"Some men hold that any king or prince may, of his own authority, by right or prerogative, freely alter the money current in his realm, regulate it as he will, and take whatever gain or profit may result: but other men are of the contrary opinion. I have therefore determined to write down in this treatise what seems to me from a philosophical and Aristotelian point of view, essentially proper to be said, beginning with the origin of money."I make no rash assertions, but submit everything to the judgment of my seniors. Perhaps my words will rouse them finally to settle the truth of this matter, so that the experts may all be of one mind, and come to a conclusion which shall be profitable both to princes and subjects, and indeed to the state as a whole."
"[Altering the value of the currency] does not avoid scandal, but begets it...and it has many awkward consequences,...Nor is there any necessity or convenience in doing it, nor can it advantage the commonwealth. A clear sign of this is that such alterations are a modern invention, as was mentioned in the last chapter. For such a thing was never done in cities or kingdoms formerly or now well governed....If the Italians or Romans did in the end make such alterations, as appears from ancient bad money sometimes to be found in the country, this was probably the reason why their noble empire came to nothing. It appears therefore that these changes are so bad that they are essentially impermissible."

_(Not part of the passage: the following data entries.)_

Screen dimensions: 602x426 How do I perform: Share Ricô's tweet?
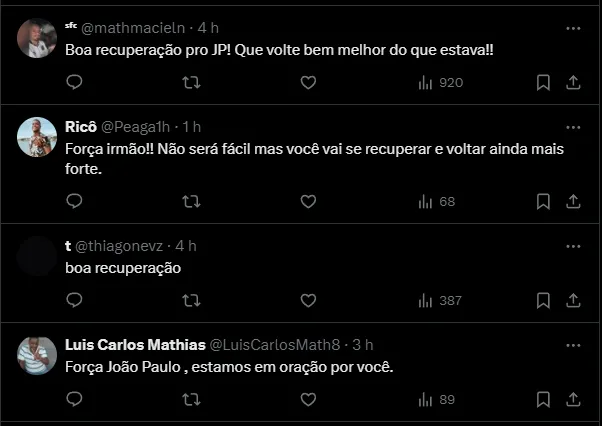[x=574, y=201]
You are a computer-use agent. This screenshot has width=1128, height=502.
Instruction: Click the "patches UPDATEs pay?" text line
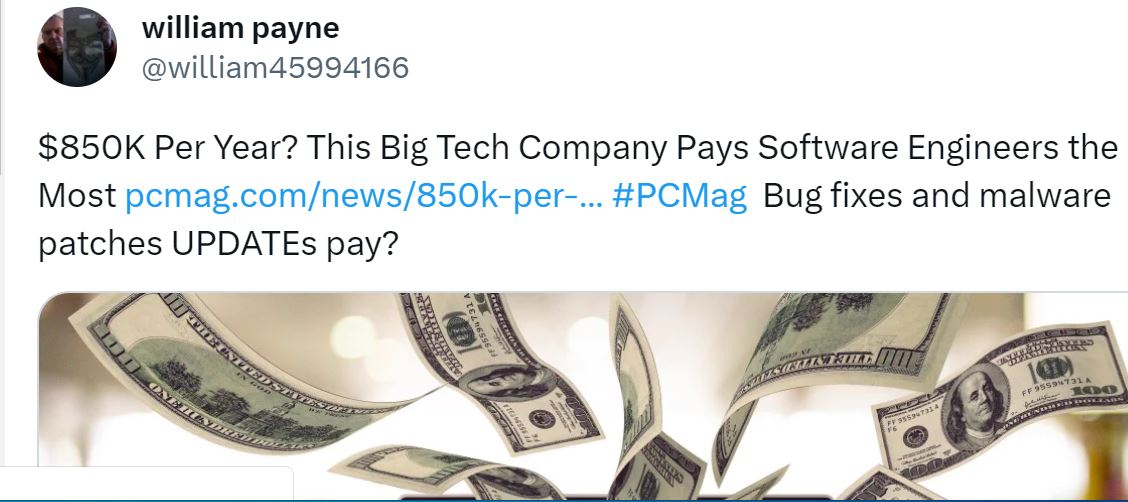click(217, 245)
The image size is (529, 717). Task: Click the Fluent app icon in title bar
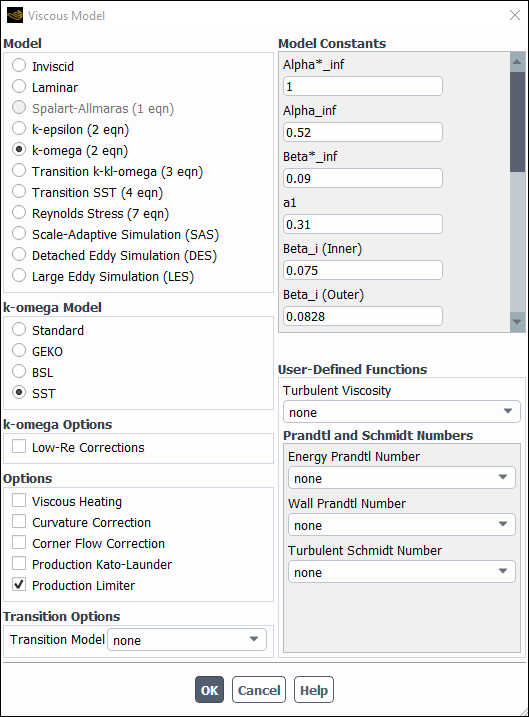coord(15,16)
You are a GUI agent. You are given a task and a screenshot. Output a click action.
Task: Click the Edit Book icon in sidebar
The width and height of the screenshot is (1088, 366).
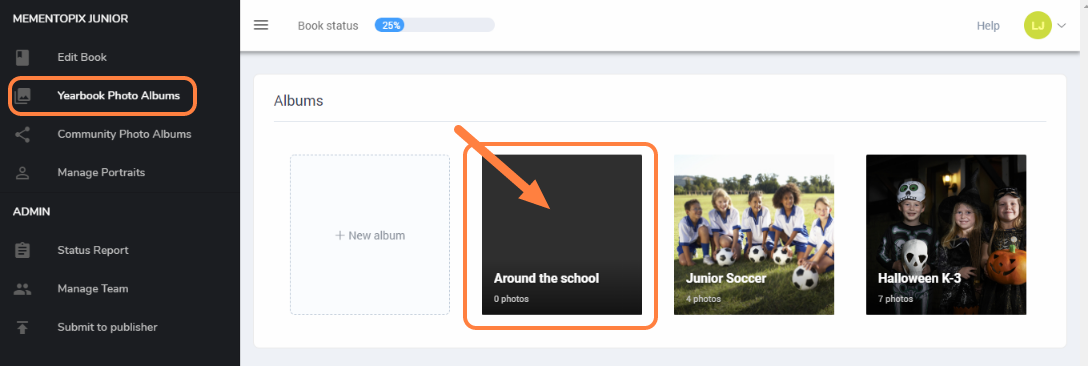click(23, 57)
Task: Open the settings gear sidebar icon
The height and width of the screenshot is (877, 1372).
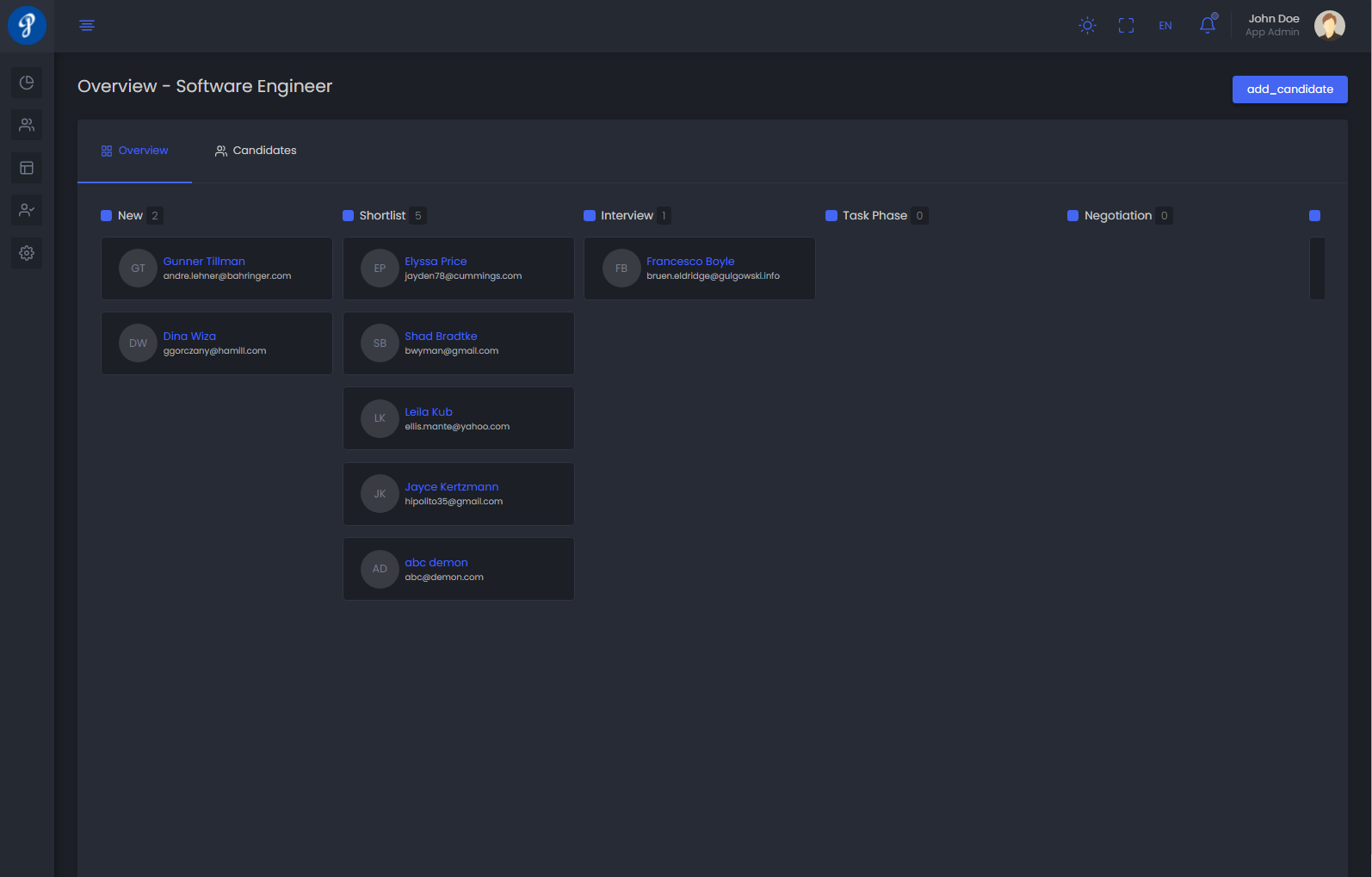Action: click(x=27, y=253)
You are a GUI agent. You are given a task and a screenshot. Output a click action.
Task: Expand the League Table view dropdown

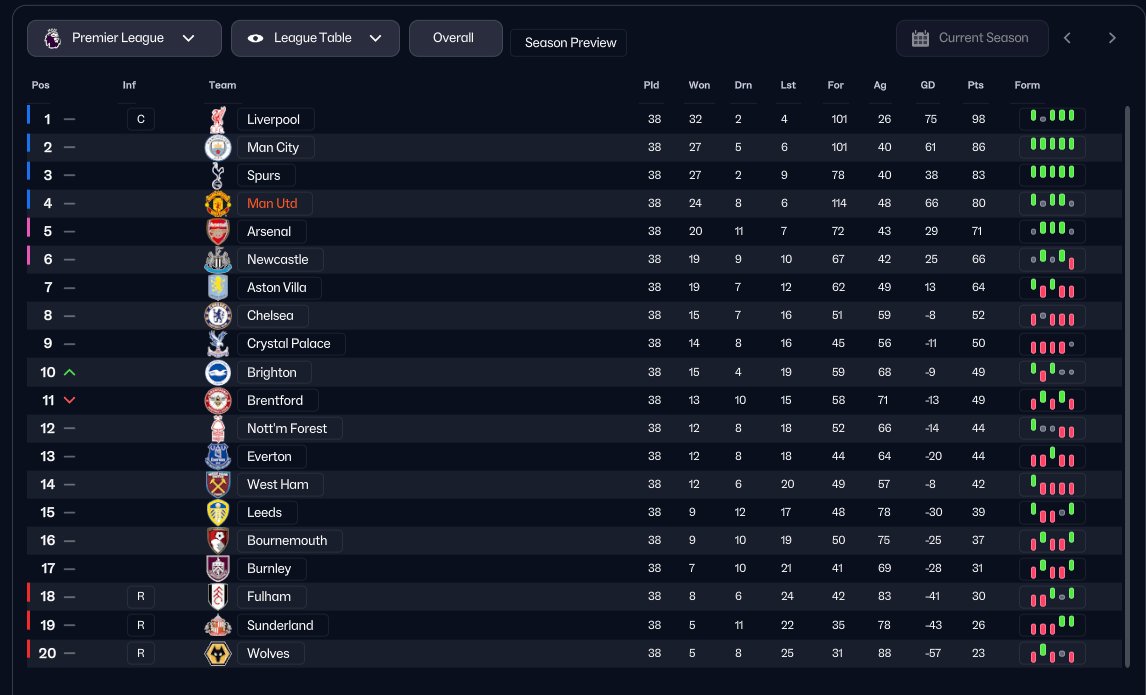tap(315, 38)
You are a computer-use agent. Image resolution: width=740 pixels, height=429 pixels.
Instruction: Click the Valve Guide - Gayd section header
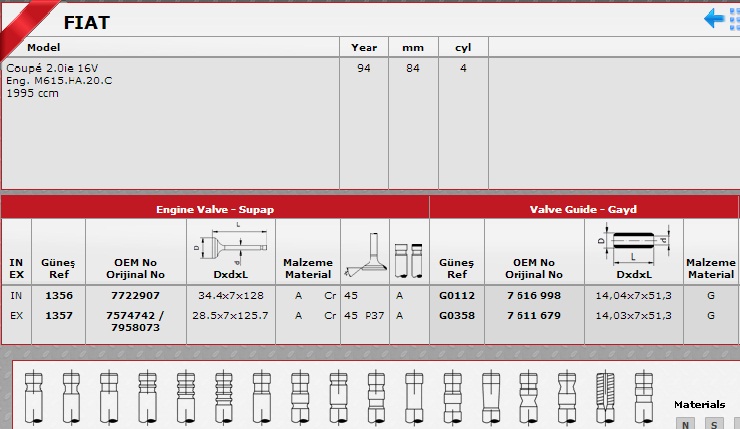tap(583, 209)
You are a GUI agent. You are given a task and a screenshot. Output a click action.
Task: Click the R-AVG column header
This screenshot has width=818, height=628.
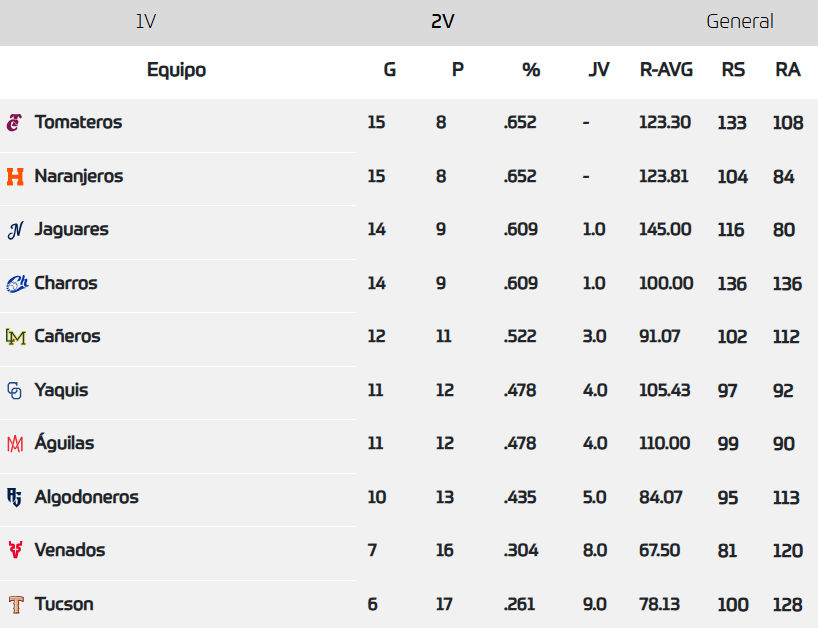666,70
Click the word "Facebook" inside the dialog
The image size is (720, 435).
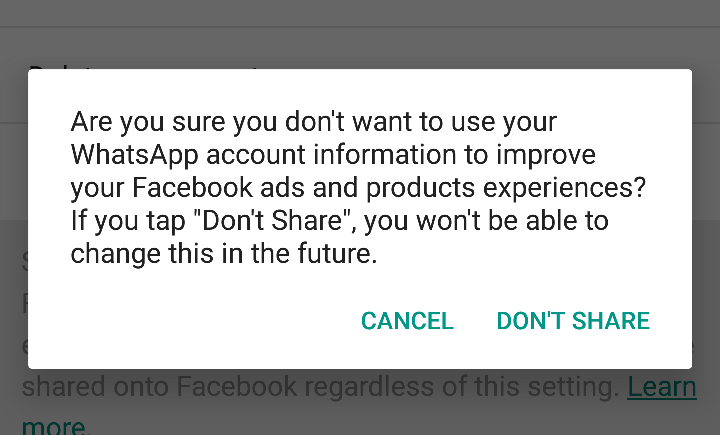[x=192, y=187]
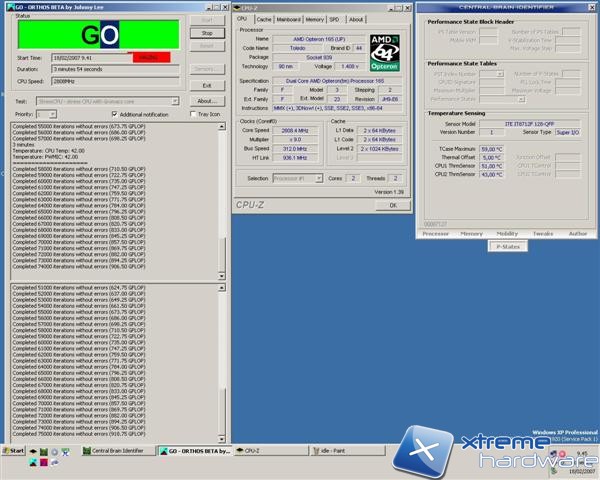
Task: Enable the Tray Icon checkbox
Action: point(192,114)
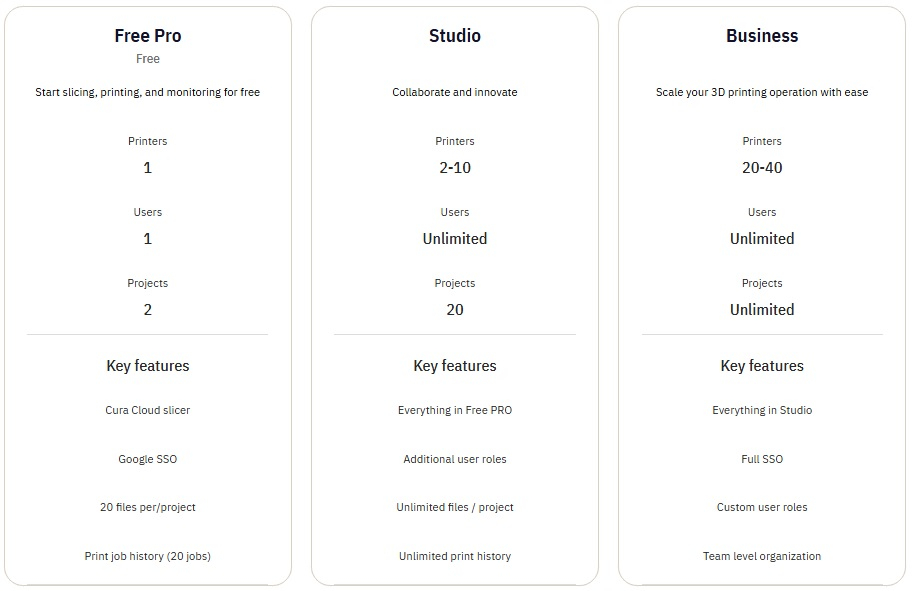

"As time goes on and changes [in the value of money] proceed, it often happens that nobody knows what a particular coin is worth, and money has to be dealt in, bought and sold, or changed from its value, a thing which is against its nature. And so there is no certainty in a thing in which certainty is of the highest importance, but rather uncertain and disordered confusion, to the prince's reproach. Also it is absurd and repugnant to the royal dignity to prohibit the currency of the true and good money of the realm, and from motives of greed to command, or rather compel, subjects to use less good money; which amounts to saying that good is evil and vice versa."
"Some sections of the community are occupied in affairs honourable or profitable to the whole state, as in the growing of natural wealth or negotiating on behalf of the community. Such are churchmen, judges, soldiers, husbandmen, merchants, craftsmen and the like. But another section augments its own wealth by unworthy business, as do money-changers, bankers or dealers in bullion: a disgraceful trade as was said in Chapter XVIII. These men, then, who are as it were unwanted by the state, and some others such as receivers and financial agents, etc., take a great part of the profit or gain arising from changes in coinage and by guile or by good luck, draw wealth from them, against God and Justice, since they are undeserving of such riches and unworthy of such wealth. But others, who are the best sections of the community, are impoverished by it; so that the prince in this way damages and overburdens the larger and better part of his subjects and yet does not receive the whole of the profit; but the persons abovementioned, whose business is contemptible and largely fraudulent, get a large part of it."